Posted yesterday at 10:07 a.m.
“You suddenly feel that the foundations on which freedoms are based are being shaken,” he told reporters, unveiling the exhibition entitled In search of humanity which opens Wednesday at the Albertina Modern museum.
At 64, he expresses fears for “our seemingly peaceful life since the Second World War” and condemns the Russian aggression which he considers “unacceptable”, saying he is concerned about the divisions which are multiplying.
“Cold War psychology is not going to work”, adds this emblematic figure of the Chinese protest.
This exhibition in Austria is, according to him, the one that most widely evokes his work to date. Until September 4, she traces the evolution of her political activism over several decades.
Wars and persecutions
Several works are presented evoking those fleeing war and persecution.
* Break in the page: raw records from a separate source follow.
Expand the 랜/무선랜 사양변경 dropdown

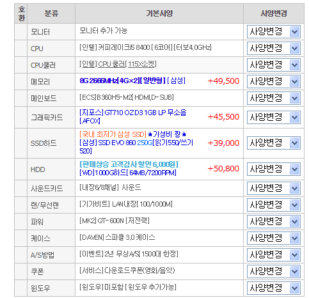pyautogui.click(x=274, y=205)
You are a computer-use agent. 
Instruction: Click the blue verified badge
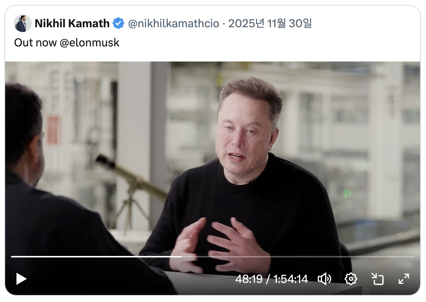coord(118,24)
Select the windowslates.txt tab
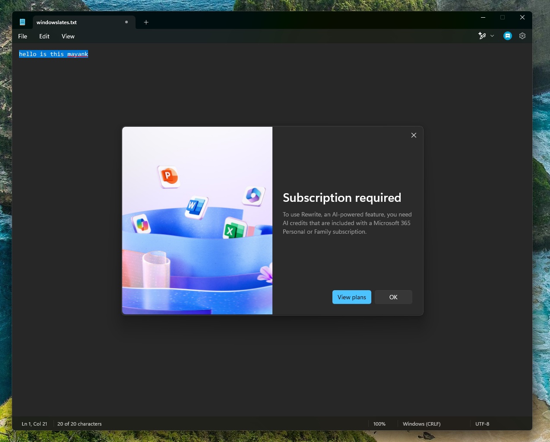 point(69,22)
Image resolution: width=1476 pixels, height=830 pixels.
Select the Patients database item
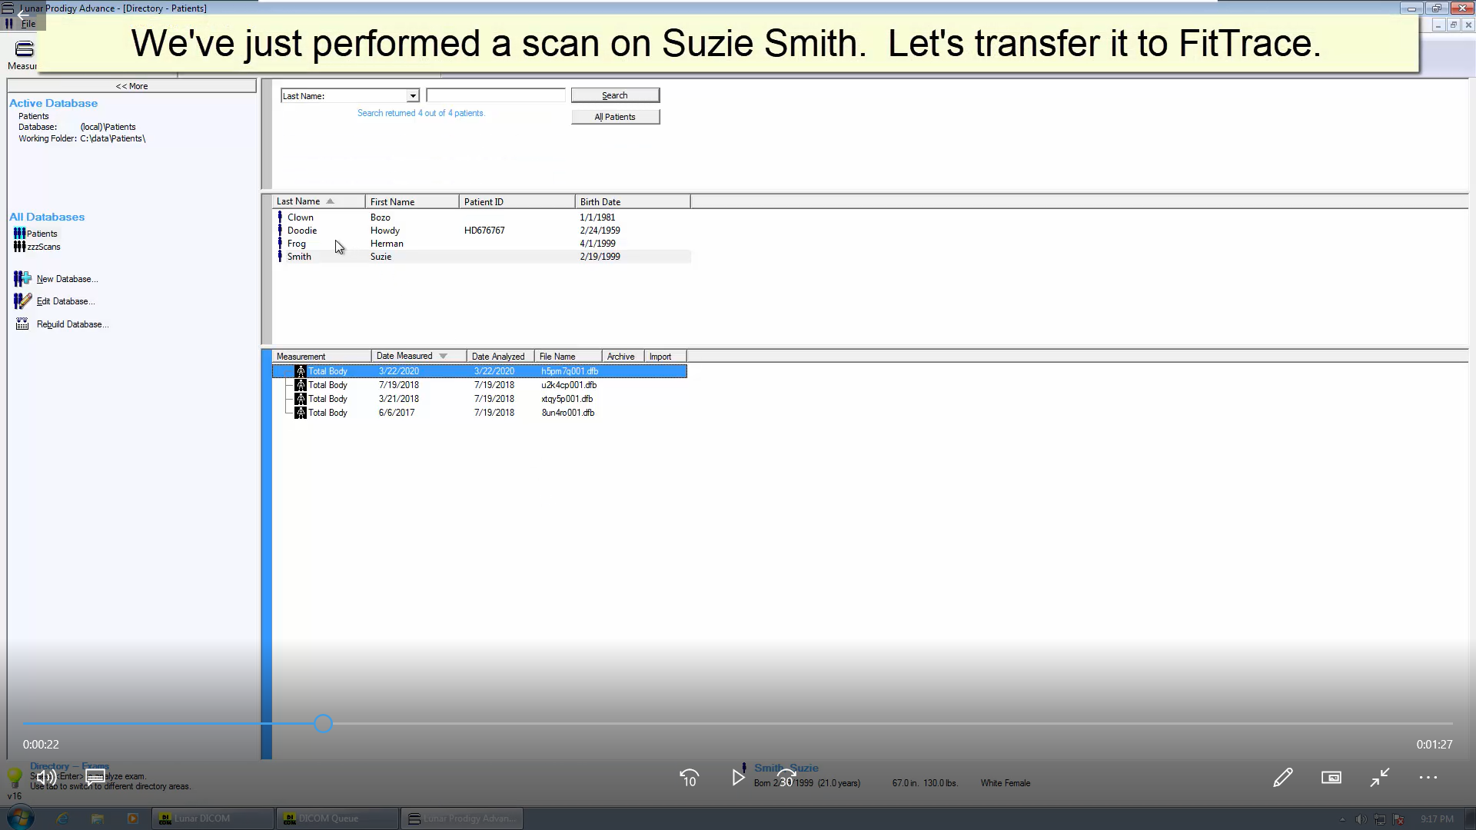pyautogui.click(x=42, y=233)
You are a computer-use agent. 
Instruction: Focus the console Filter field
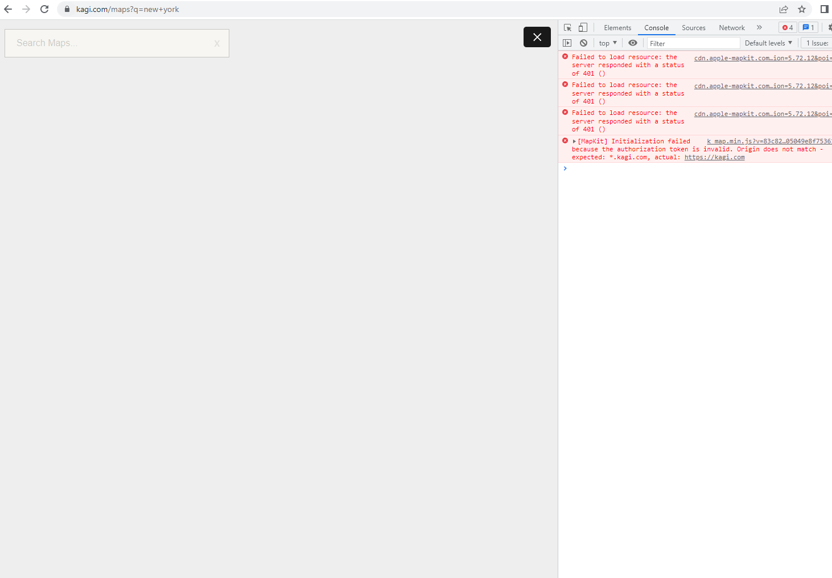click(693, 43)
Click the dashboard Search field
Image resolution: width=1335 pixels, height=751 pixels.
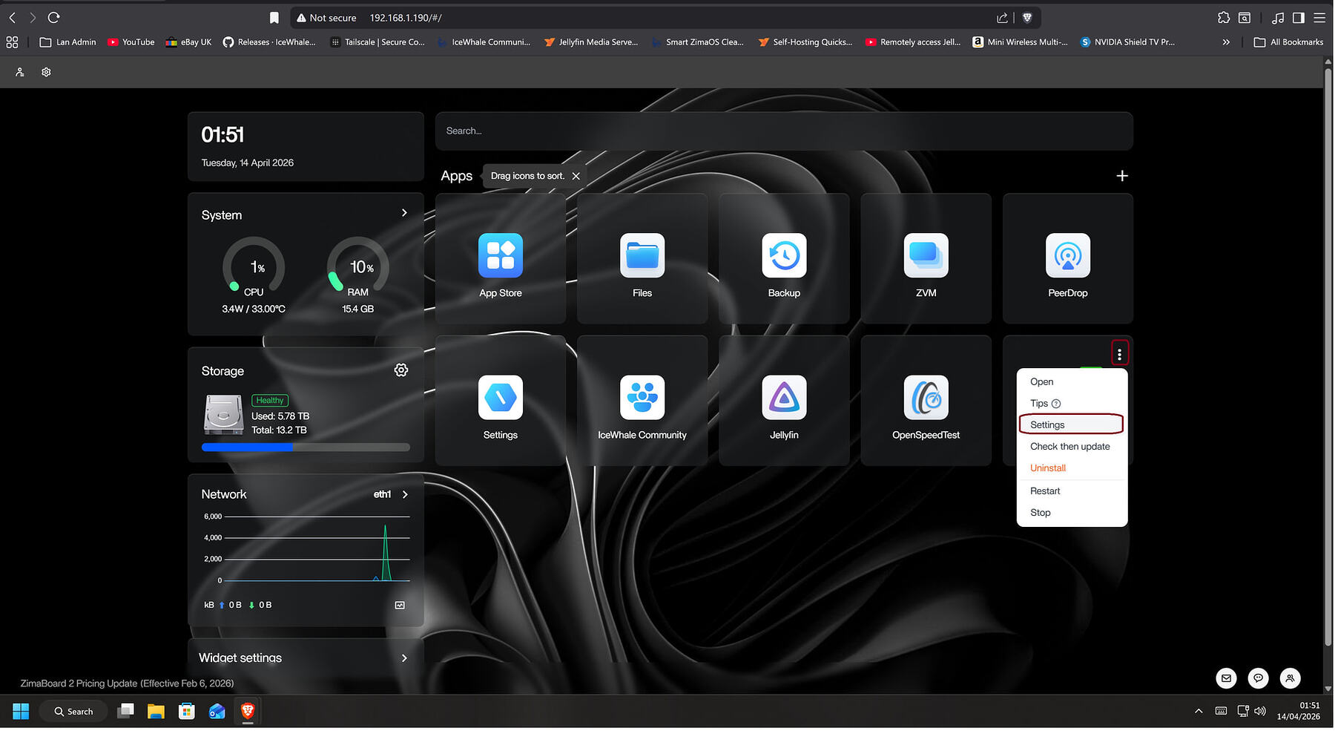coord(783,131)

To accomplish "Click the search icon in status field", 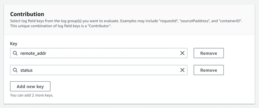I will point(15,70).
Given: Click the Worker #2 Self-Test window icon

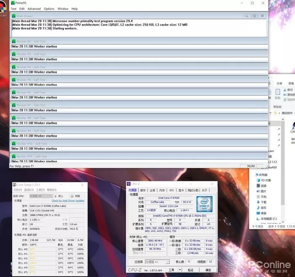Looking at the screenshot, I should pos(13,42).
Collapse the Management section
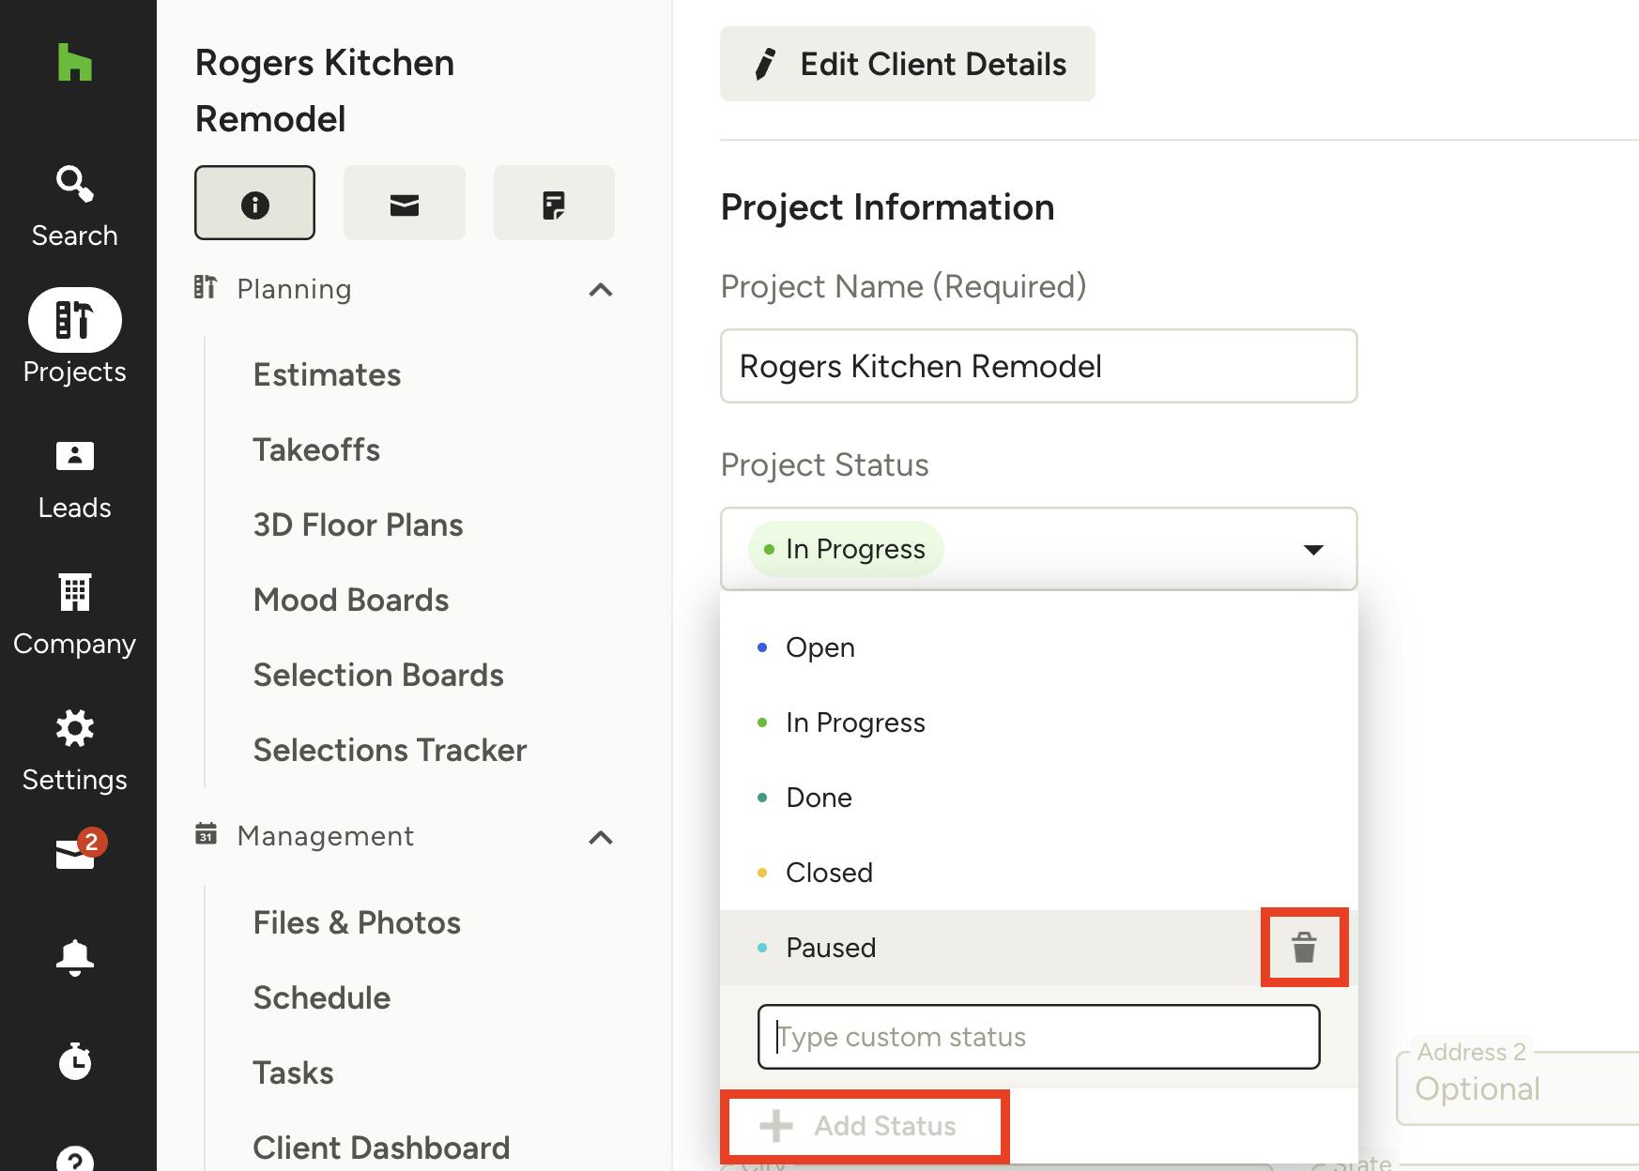Viewport: 1639px width, 1171px height. [601, 837]
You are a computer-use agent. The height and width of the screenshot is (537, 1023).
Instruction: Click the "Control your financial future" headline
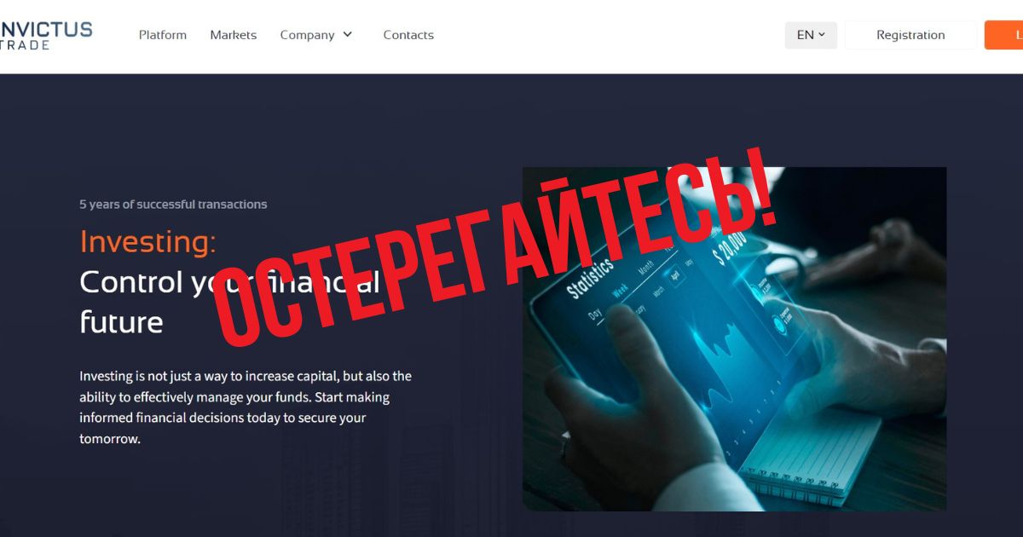click(229, 302)

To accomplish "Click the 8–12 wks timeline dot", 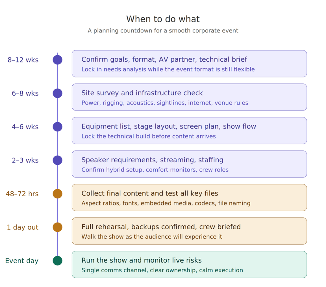I will click(x=57, y=60).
There is an arrangement of life jackets collected from the shores of the Greek island of Lesbos, arranged around a giant crystal ball in a lotus-shaped installation.
This piece is also representative of the monumental nature of much of the work on display, which includes over 50 tons of material.
What the visual artist, known for his committed positions, calls the current “crisis of human rights and freedom of expression” is embodied in a life-size replica of the cell where he was detained and questioned after his 2011 arrest by Chinese police.
Next to it, a set of dioramas depict scenes from his interrogation like dystopian dollhouses.
On this same theme of deprivation of liberty, we discover the treadmill used by his friend Julian Assange during his stay at the Ecuadorian Embassy in London.
In a work of strong emotional impact, a huge installation uses twisted rebar salvaged from a school destroyed in the 2008 earthquake in Sichuan, which killed more than 80,000 people.
A tribute to the thousands of child victims of poor construction against a background of corruption.
There is also irreverence and humor, as in the series of photos of Ai Weiwei’s famous middle finger pointing at sites such as Beijing’s Tiananmen Square ceremonial gate.
They are placed under a neon-lit four-letter insult (“FUCK”).
Ai Weiwei also makes extensive use of Lego as support, in particular to recreate the Saudi flag. Instead of the Islamic profession of faith, the flag bears the last words spoken by journalist Jamal Khashoggi during his 2018 assassination in the Saudi consulate in Istanbul: “I can’t breathe”.